Dann die Abhängigkeit. Der Browser wird zum AI-Hub. Dat macht ihn smarter, aber auch anfälliger. Was, wenn Perplexity mal zickt oder die API-Strömung stockt? Du bist an ’nen Drittanbieter gekettet. Und dat Ganze verstärkt den Ecosystem-Lock-in: Wer im Samsung-Kosmos bleibt, kriegt den vollen Wind. Wer rauswill, segelt mit weniger Segeln. Auf der Galaxy S26 is Perplexity schon zwei von drei Assistenten – der eigene und der Bixby-Boost. Nun wandert dat in den Browser. Dat is ’n klarer Kurs Richtung Multi-Agent-System, aber auch Richtung zentraler Kontrolle.

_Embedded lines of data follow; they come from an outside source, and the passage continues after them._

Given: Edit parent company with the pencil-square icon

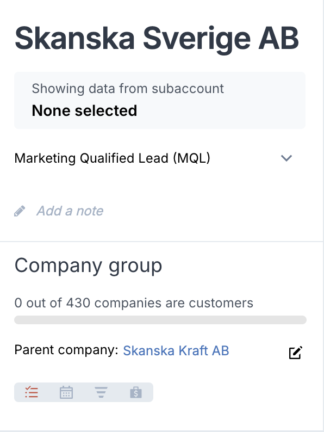Looking at the screenshot, I should click(296, 353).
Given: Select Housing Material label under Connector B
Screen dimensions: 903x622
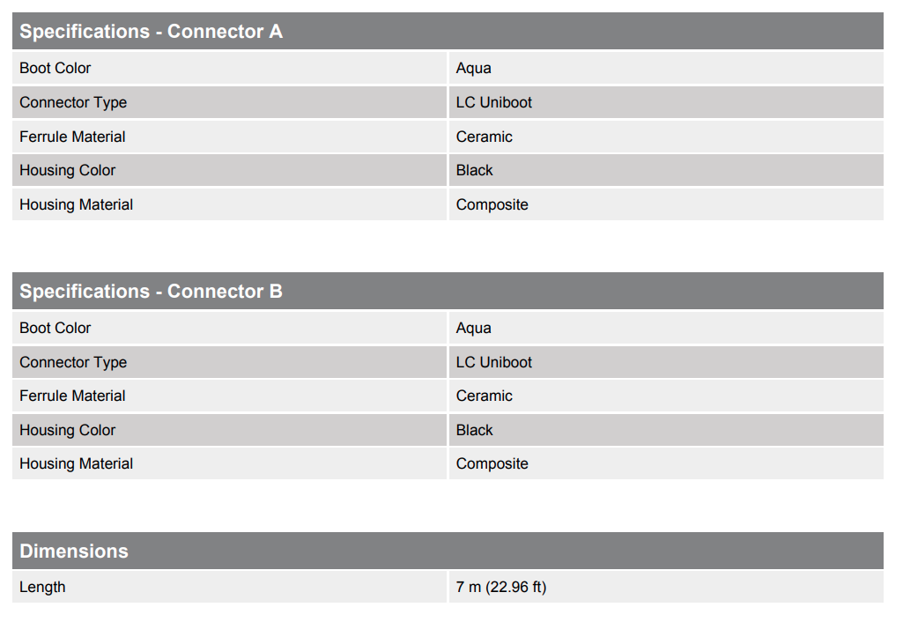Looking at the screenshot, I should (77, 463).
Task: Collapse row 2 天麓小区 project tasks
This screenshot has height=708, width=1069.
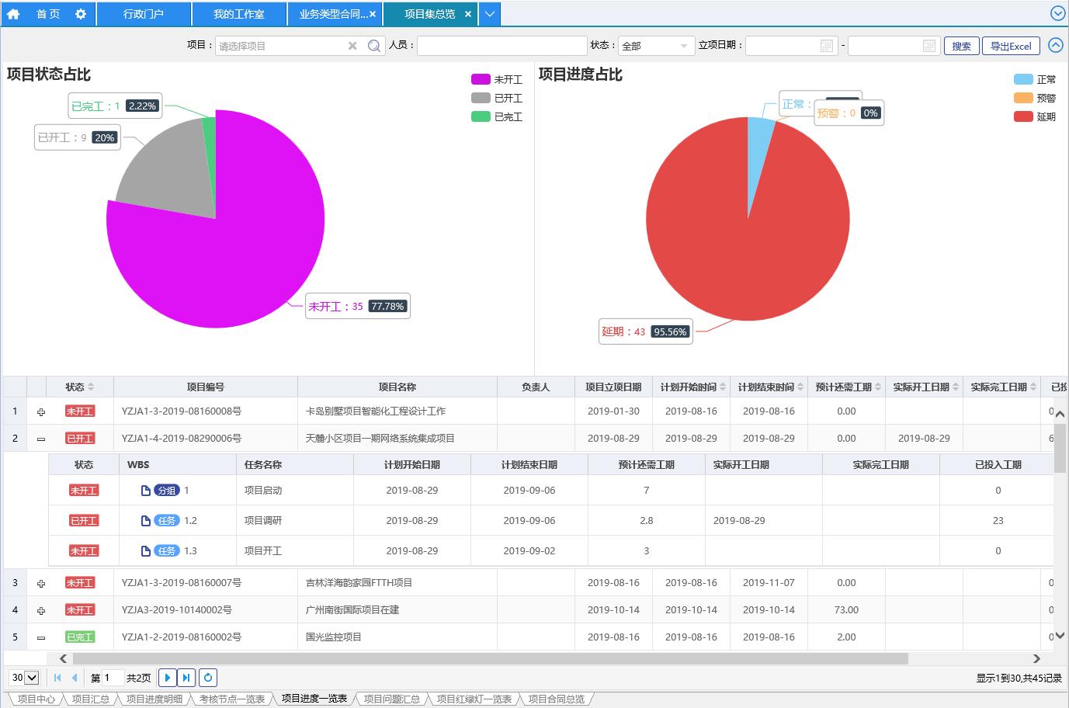Action: coord(41,439)
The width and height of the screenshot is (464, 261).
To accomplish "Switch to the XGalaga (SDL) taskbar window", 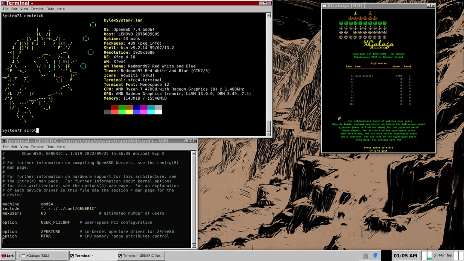I will 43,255.
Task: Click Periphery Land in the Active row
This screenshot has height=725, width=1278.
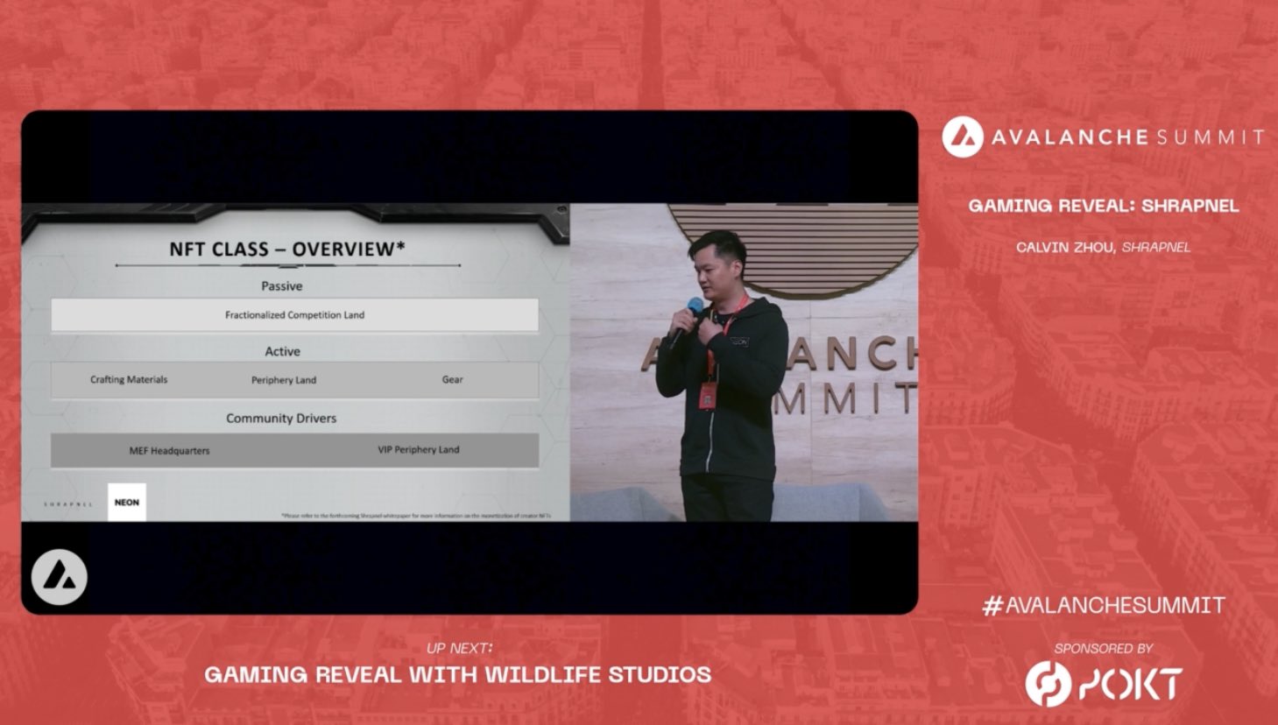Action: click(x=284, y=380)
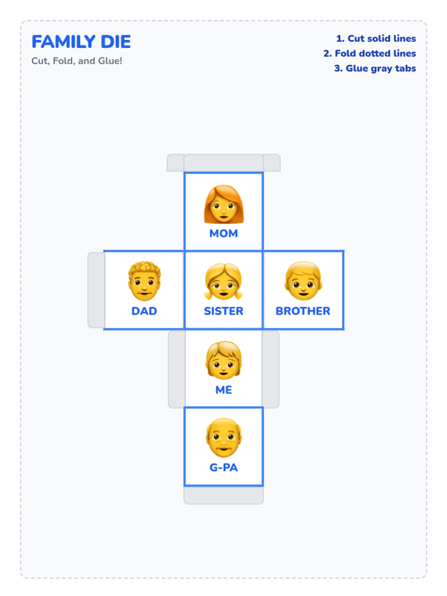Click the SISTER label text
This screenshot has height=596, width=447.
click(x=224, y=311)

Genauigkeit is ’n weiteres Riff. Agentic AI klingt mächtig, doch Halluzinationen oder falsche Zusammenfassungen können in ’nem Browser schnell zu falschen Kursen führen. Dat Ding fasst authentifizierte Inhalte zusammen – wat, wenn dat schiefgeht? Samsung und Perplexity versprechen Quellen, aber in der Praxis muss man dat immer noch prüfen. Und die Skalierung auf eine Milliarde Geräte? Dat is ’ne Menge Rechenpower und ’ne Menge potenzieller Datenströme.

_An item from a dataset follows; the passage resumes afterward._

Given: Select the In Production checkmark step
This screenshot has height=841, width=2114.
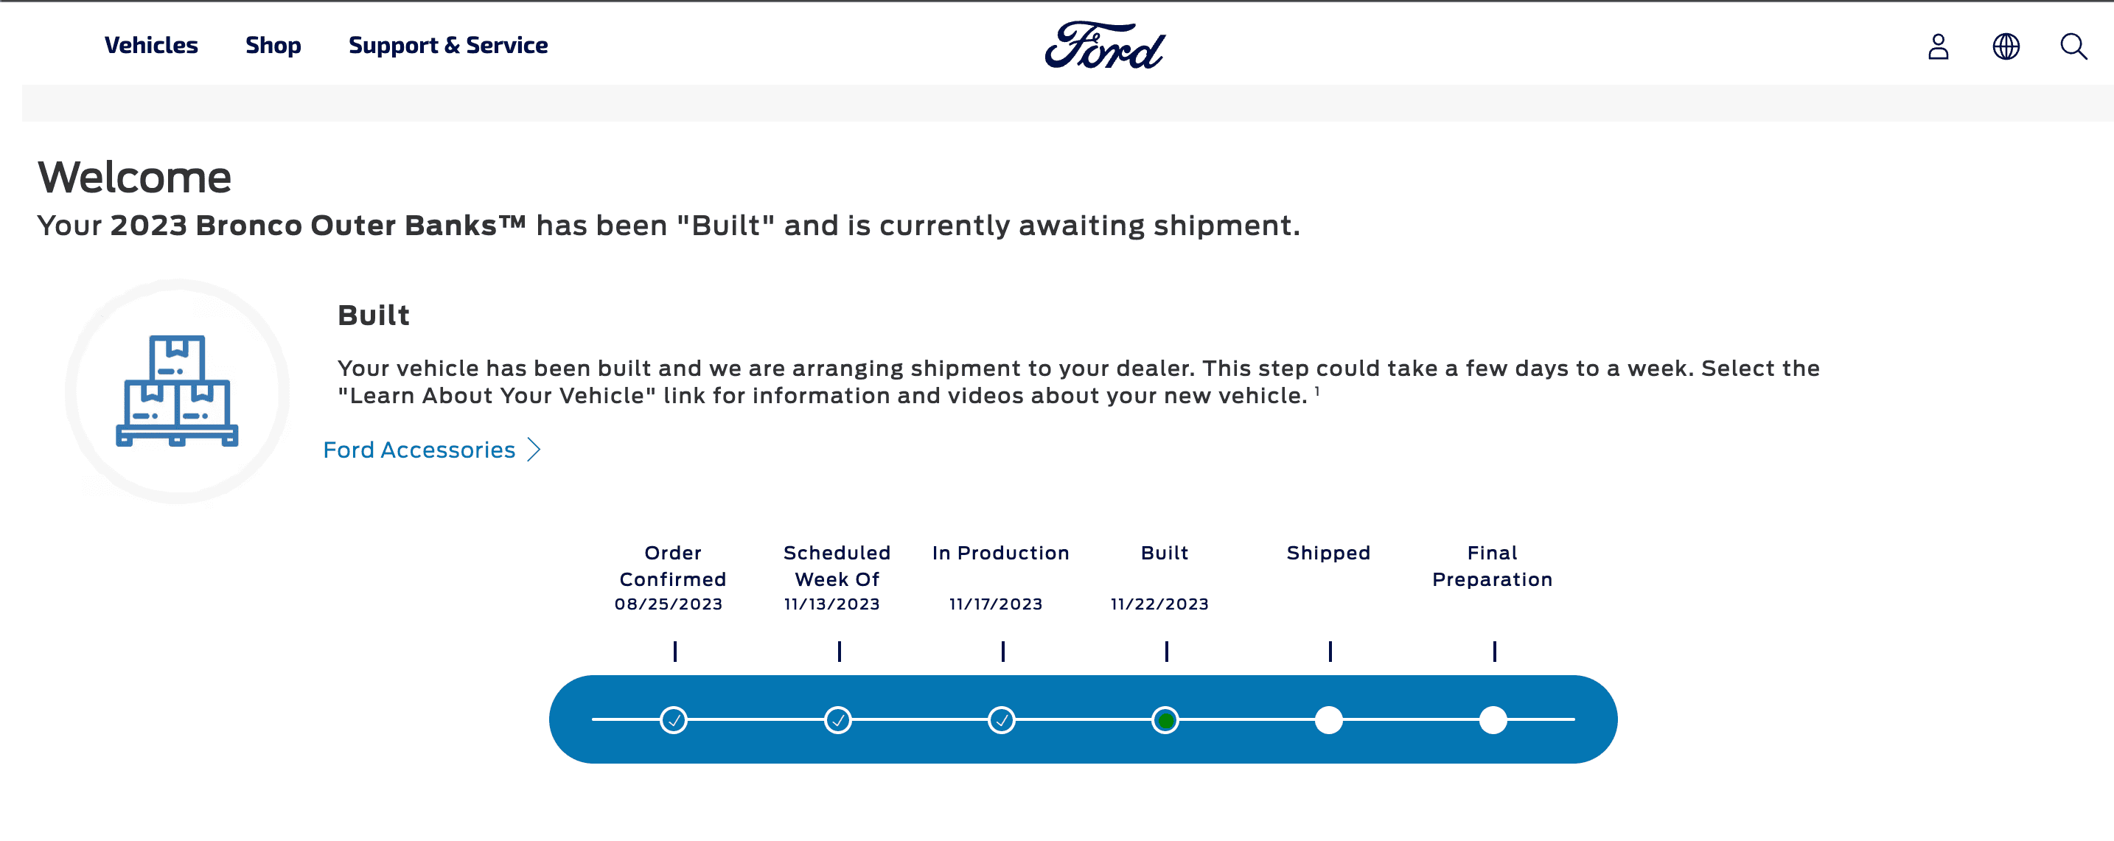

Dat ganze Setup is erst mal in Südkorea und den USA verfügbar, weitere Märkte sollen folgen. Dat zeigt, wie vorsichtig man mit Regulierung umgeht. Datenschutzbehörden werden dat sicher genau loten.

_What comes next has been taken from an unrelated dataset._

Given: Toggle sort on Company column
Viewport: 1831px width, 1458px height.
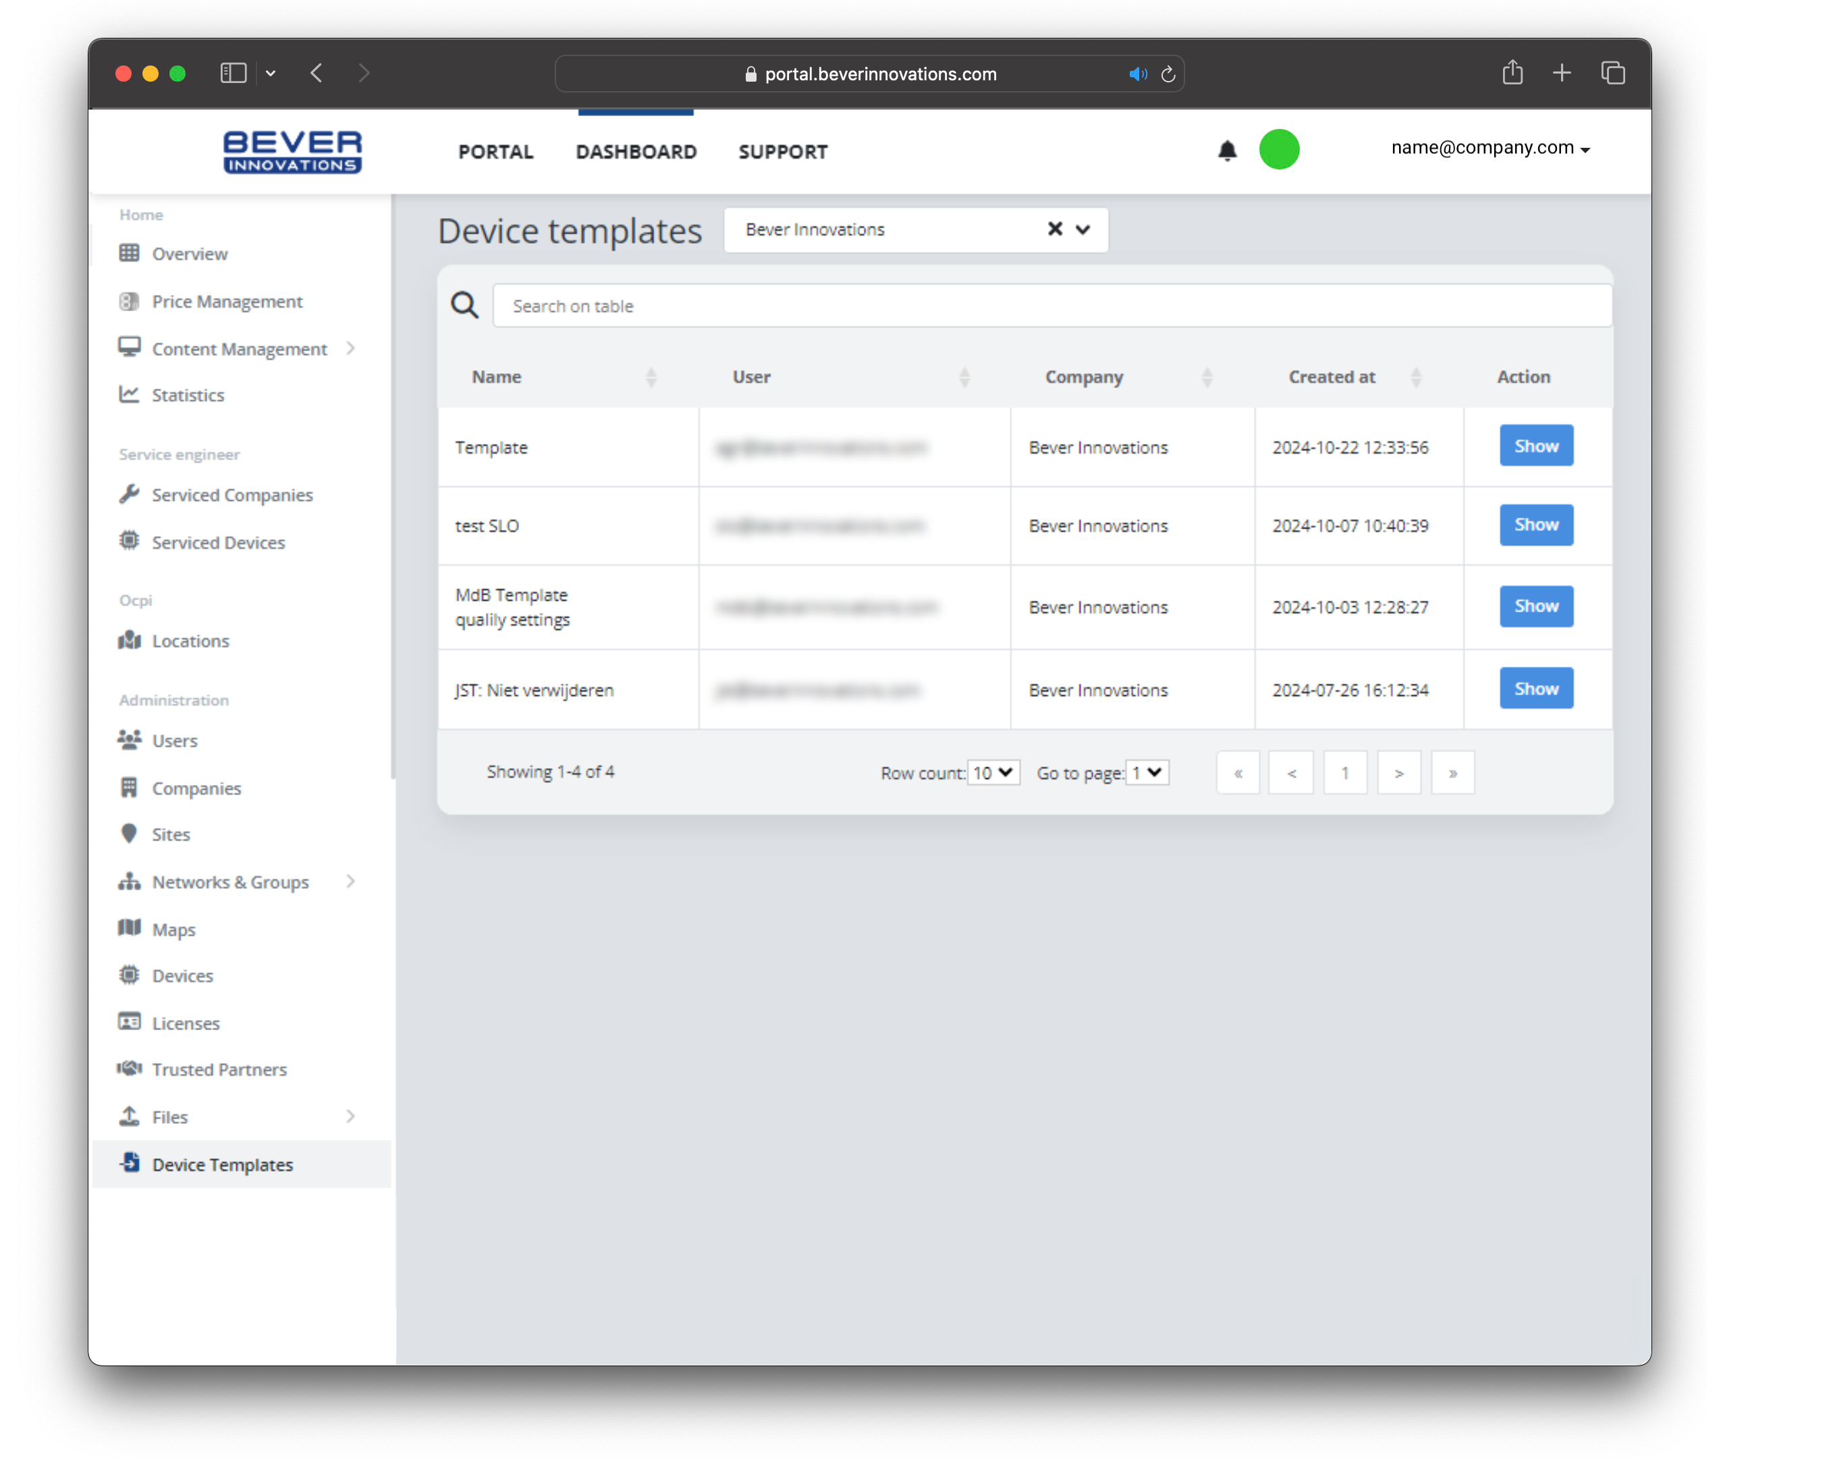Looking at the screenshot, I should 1207,377.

Salziger Blick ins Logbuch – Der Kurs bleibt wachsam

Am Ende steht dat klar: Der Samsung-Browser mit Perplexity-KI als Browsing Assist is ’n technischer Sprung. Agentische KI, die den Kontext liest, Tabs zusammenfasst, Pläne baut und Verlauf in natürlicher Sprache durchsucht – dat macht das Web navigierbarer. Die Integration mit dem Galaxy-Ökosystem und dem neuen Windows-Browser schafft ’ne echte Cross-Device-Flotte. Perplexity liefert die starke API, Samsung die Reichweite und die Schale.

Doch der Sturm hat auch dunkle Wolken. Die Motive sind klar: Samsung will unabhängiger werden, Perplexity will wachsen. Die Datenströme fließen trotzdem, Zero-Retention hin oder her. Der Lock-in wird stärker, die Abhängigkeit von Cloud und Drittanbieter größer. Dat is kein freier Wind mehr, dat is ’n gesteuerter Kurs. Browser waren mal neutrale Ausgucke. Jetzt werden sie zu intelligenten Kapitänen, die mitlesen, mitdenken und mitlenken.

Dat is ’ne Wendung in der digitalen Seefahrt. Ob dat langfristig freier oder enger macht, muss sich zeigen. Bis dahin gilt: Augen offen halten, Logbuch führen und den Navigator nich blind vertrauen. Der Sturm is da, aber der Kurs is noch zu steuern.

Logbucheintrag beendet.

Status: Segel gesetzt, aber stets auf Wache gegen unsichtbare Riffe.